As are Allen Passalaqua’s bright, saturated colors. From the rich, varied blues of the Northland to the deep green of the forest to the red and white candy canes, the palette is pretty constrained, yet incredibly lush and vibrant – full of both figurative and literal eye candy. Passalaqua’s crowning achievement, though, is the My-Little-Pony-meets-Martin-Scorsese scene. Never has a team of pastel color horses looked so fierce and badass. Despite the obvious visual gag, Passalaqua keeps things in check and doesn’t overdo it, wisely choosing, instead, to play it all pretty straight.Continued below
Ultimately, on the one hand, there’s an awful lot going on here. Weirdly, on the other hand, it feels like not much happens. The book’s repetitive back-and-forth story structure, which intercuts between scenes of the Last Kinmundian venturing off into the Northland and the travel party closer to home, led by their new friend Callistus, tends to feel redundant and too predictable. It’s meant to keep the pace moving and create a visual rhythm, but in the end it feels like two big, long scenes arbitrarily woven toegther. Crank!’s artful and innovative, energetic letters do a lot to break things up, but things still tend to bog down in at least a couple of stretches.

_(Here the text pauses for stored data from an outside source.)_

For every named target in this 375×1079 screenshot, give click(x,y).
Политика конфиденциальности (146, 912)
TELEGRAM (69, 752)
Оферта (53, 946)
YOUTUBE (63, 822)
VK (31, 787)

To be sure, the story ends on a wonderful cliffhanger that’s sure to pique your interest and beautifully sets the stage for an unpredictable third installment, but along the way it feels like there’s a little too much filler. If the script tightens up going forward – as it feels ready to do – this book will be even more fun. And a great title to add to your pull list.
Final Verdict: 7.8 The energy flags a bit in “Battlepug” #2, but there’s still plenty of humor and some great character designs.